- _SUPPLIED RECORDS_
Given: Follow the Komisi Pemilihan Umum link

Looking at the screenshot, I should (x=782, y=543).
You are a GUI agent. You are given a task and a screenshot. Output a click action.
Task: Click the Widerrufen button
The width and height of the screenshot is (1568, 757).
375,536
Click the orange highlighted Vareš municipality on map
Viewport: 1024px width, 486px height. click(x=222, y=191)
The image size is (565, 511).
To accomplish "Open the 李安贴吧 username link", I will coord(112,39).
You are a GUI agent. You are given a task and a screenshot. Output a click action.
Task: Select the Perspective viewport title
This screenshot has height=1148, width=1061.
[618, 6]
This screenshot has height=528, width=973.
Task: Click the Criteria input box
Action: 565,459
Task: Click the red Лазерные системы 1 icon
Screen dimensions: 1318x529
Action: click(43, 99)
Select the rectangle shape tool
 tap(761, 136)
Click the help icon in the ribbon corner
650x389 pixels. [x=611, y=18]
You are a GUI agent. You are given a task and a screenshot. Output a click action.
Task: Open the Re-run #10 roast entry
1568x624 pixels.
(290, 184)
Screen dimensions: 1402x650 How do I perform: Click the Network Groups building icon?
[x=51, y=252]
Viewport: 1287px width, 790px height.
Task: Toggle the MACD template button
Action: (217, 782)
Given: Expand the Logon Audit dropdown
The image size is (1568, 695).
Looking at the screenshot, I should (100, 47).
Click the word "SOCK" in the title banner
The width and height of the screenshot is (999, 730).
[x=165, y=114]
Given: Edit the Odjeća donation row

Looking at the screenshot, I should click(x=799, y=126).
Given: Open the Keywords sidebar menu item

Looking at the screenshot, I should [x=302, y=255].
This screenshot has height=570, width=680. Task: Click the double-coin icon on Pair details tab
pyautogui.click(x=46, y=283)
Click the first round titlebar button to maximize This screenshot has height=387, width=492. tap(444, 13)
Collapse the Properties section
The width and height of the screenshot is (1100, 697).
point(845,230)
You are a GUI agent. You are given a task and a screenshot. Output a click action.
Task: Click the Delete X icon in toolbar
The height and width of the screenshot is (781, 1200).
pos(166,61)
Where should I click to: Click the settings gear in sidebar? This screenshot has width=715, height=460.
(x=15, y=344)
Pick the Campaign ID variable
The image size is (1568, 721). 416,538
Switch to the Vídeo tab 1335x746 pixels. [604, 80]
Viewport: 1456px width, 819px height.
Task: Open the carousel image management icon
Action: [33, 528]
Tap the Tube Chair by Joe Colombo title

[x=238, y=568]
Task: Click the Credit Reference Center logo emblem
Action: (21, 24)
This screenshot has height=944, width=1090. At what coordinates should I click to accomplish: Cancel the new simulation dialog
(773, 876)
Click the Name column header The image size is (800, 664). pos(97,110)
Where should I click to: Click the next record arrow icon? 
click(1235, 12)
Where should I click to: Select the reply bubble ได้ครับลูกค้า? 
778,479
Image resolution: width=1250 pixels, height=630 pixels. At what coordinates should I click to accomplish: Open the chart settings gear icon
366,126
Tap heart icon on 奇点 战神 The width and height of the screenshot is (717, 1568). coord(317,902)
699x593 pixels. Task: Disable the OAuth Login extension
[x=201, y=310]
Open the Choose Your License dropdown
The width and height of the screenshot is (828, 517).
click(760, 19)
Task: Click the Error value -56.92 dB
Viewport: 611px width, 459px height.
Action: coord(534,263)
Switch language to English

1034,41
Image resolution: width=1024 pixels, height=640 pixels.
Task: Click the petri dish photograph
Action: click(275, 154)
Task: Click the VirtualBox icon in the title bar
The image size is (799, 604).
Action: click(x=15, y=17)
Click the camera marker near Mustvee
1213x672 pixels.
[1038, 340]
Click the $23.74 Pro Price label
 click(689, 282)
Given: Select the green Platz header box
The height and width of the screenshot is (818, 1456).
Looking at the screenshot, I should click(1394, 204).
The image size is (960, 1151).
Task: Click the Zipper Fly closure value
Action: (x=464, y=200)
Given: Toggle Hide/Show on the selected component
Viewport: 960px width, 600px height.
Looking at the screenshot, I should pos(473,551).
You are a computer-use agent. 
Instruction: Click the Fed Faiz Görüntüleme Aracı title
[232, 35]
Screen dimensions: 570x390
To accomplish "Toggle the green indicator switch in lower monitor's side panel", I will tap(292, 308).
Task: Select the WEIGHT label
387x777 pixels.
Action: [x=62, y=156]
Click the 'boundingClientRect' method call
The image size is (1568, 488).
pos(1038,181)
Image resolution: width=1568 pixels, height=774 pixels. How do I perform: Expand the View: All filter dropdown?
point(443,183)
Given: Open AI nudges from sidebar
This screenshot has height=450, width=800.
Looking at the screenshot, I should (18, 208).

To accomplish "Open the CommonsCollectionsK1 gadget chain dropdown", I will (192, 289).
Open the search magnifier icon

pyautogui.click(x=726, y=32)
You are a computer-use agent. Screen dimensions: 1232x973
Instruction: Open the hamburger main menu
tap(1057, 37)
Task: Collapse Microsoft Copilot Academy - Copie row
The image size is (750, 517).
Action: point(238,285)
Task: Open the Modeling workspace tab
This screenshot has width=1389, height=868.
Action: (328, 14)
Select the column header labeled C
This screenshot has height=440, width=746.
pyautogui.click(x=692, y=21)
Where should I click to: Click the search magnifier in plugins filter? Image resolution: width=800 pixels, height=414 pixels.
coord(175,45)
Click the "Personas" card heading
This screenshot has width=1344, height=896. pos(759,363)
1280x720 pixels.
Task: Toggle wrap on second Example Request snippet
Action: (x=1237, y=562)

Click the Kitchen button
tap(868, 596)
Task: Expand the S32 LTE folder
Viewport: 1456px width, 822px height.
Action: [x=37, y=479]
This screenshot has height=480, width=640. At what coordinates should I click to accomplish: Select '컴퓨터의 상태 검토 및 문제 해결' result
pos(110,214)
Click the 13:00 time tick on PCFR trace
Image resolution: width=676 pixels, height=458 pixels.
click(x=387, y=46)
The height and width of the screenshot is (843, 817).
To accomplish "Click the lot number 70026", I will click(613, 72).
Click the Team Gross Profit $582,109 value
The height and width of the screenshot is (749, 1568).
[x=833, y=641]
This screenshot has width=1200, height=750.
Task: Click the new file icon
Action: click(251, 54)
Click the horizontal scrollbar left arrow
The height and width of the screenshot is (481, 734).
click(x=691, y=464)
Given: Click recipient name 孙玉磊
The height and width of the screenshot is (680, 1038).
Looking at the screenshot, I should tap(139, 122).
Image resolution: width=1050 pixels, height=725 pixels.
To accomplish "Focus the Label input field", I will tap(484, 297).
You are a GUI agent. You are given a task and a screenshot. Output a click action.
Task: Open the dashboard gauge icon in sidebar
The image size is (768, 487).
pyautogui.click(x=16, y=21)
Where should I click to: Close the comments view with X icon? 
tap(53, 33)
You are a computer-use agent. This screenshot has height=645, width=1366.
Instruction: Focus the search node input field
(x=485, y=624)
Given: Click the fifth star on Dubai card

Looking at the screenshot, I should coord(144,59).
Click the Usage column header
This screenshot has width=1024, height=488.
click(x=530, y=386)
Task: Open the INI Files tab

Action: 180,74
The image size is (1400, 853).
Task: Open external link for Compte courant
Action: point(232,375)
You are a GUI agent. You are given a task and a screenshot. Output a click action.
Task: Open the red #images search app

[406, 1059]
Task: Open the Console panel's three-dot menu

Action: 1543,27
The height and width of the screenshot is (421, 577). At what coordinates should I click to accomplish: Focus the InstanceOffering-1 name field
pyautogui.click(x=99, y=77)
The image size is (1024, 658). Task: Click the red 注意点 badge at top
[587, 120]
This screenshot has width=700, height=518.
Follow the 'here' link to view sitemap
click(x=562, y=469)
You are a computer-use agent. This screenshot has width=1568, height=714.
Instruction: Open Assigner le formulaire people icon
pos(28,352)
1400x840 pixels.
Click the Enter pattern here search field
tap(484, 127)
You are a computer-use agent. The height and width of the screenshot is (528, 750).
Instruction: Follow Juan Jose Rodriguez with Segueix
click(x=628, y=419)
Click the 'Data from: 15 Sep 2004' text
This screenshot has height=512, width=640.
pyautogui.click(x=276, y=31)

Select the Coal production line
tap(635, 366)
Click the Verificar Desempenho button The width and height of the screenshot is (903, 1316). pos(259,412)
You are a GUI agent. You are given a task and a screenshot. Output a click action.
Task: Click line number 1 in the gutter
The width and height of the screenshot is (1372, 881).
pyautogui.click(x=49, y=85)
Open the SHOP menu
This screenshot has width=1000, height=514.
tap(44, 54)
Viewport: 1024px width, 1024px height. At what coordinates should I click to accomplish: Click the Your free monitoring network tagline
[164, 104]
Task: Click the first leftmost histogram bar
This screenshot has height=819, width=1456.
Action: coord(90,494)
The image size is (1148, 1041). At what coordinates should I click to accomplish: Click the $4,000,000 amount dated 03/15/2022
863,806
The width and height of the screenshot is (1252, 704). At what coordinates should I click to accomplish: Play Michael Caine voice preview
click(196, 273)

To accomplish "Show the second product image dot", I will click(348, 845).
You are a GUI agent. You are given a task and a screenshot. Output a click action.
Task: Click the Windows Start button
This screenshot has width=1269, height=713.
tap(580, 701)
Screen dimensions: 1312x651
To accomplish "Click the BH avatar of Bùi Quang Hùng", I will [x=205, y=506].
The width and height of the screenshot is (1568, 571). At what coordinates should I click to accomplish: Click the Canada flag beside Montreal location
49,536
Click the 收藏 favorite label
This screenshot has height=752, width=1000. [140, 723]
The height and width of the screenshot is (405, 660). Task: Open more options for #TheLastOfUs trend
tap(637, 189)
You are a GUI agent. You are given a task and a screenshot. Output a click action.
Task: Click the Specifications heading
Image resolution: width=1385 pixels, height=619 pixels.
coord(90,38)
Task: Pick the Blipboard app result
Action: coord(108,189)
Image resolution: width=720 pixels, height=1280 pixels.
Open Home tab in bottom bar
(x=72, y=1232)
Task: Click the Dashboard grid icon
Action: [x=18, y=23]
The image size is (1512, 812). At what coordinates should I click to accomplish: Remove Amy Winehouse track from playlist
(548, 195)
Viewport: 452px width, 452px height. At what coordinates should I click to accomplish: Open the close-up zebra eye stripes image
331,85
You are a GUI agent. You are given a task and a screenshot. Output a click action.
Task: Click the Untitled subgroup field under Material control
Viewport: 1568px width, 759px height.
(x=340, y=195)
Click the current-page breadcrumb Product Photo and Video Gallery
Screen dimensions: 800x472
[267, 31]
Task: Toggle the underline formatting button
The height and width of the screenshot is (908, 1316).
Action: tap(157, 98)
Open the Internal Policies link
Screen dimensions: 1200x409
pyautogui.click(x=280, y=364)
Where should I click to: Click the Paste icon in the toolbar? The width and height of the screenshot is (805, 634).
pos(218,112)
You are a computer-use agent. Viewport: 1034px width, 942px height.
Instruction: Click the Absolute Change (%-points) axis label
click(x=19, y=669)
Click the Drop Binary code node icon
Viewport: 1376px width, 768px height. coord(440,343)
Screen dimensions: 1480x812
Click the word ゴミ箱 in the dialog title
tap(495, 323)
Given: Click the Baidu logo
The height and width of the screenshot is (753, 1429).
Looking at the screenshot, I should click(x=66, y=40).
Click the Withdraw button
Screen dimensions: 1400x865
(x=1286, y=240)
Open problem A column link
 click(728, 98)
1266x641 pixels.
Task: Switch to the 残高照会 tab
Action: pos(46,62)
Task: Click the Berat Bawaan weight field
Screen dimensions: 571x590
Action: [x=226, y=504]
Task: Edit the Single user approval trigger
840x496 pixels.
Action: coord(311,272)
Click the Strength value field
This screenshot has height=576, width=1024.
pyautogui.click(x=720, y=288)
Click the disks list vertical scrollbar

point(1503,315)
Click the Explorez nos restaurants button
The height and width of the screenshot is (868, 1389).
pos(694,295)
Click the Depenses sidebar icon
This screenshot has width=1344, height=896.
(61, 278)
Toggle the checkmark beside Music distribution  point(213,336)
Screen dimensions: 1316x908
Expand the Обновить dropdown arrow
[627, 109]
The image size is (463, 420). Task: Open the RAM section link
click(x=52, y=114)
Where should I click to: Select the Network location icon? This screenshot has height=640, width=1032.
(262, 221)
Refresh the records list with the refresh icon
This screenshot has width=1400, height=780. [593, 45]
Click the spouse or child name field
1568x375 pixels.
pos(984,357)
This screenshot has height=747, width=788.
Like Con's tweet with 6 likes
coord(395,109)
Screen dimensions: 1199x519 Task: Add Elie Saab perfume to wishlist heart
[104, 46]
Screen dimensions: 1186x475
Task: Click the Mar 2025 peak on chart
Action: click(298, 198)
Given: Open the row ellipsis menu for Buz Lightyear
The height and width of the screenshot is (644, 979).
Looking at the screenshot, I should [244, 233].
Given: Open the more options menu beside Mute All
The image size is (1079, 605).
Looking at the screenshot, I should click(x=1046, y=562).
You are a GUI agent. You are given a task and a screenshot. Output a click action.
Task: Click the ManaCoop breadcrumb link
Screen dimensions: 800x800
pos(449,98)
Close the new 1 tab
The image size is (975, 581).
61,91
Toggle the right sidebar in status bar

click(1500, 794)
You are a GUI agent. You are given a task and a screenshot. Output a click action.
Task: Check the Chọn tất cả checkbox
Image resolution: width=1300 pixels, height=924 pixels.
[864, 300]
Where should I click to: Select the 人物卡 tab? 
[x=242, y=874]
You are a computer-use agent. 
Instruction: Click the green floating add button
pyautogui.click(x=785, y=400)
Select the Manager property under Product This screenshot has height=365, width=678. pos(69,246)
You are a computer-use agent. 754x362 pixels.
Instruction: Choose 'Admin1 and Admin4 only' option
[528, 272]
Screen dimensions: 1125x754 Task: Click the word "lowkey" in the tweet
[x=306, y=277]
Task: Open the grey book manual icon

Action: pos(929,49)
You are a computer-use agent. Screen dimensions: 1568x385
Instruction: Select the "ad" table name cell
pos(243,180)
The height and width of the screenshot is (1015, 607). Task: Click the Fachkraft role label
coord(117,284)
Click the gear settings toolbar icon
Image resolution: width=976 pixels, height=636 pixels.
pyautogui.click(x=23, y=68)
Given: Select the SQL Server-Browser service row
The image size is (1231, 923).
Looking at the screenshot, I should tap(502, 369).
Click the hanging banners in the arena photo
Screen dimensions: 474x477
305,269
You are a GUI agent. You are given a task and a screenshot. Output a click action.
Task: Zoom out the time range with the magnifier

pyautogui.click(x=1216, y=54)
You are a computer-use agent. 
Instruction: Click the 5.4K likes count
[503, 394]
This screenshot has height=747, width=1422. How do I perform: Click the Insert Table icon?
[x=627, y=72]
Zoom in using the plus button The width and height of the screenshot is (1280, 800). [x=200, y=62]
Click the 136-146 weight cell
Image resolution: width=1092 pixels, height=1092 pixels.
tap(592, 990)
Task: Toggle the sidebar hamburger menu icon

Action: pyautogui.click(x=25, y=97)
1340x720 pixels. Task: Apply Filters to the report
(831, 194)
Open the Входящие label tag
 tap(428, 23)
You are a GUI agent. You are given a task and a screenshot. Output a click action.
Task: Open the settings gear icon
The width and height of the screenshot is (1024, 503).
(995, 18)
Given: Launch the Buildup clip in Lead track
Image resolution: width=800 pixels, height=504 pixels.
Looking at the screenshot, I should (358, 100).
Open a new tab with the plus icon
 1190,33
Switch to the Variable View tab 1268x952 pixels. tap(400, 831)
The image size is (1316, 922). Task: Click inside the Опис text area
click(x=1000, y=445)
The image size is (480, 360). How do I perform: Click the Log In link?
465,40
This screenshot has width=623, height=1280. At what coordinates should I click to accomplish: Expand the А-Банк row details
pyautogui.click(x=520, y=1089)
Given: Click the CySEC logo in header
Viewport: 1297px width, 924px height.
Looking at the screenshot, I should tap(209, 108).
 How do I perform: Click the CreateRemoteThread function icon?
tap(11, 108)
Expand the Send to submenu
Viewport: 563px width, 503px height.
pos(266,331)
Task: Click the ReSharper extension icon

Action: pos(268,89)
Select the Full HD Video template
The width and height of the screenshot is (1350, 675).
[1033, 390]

- _TRY IT_
Send back the lines of the records word for word, from the very first through the line containing "Task: Open the Re-run #10 roast entry".

- _ANSWER TO THIS EXERCISE_
Given: Follow the Komisi Pemilihan Umum link

Looking at the screenshot, I should (x=782, y=543).
You are a GUI agent. You are given a task and a screenshot. Output a click action.
Task: Click the Widerrufen button
The width and height of the screenshot is (1568, 757).
375,536
Click the orange highlighted Vareš municipality on map
Viewport: 1024px width, 486px height. click(x=222, y=191)
The image size is (565, 511).
To accomplish "Open the 李安贴吧 username link", I will coord(112,39).
You are a GUI agent. You are given a task and a screenshot. Output a click action.
Task: Select the Perspective viewport title
This screenshot has height=1148, width=1061.
[618, 6]
This screenshot has height=528, width=973.
Task: Click the Criteria input box
Action: 565,459
Task: Click the red Лазерные системы 1 icon
Screen dimensions: 1318x529
Action: click(43, 99)
Select the rectangle shape tool
 tap(761, 136)
Click the help icon in the ribbon corner
650x389 pixels. [x=611, y=18]
You are a GUI agent. You are given a task and a screenshot. Output a click action.
Task: Open the Re-run #10 roast entry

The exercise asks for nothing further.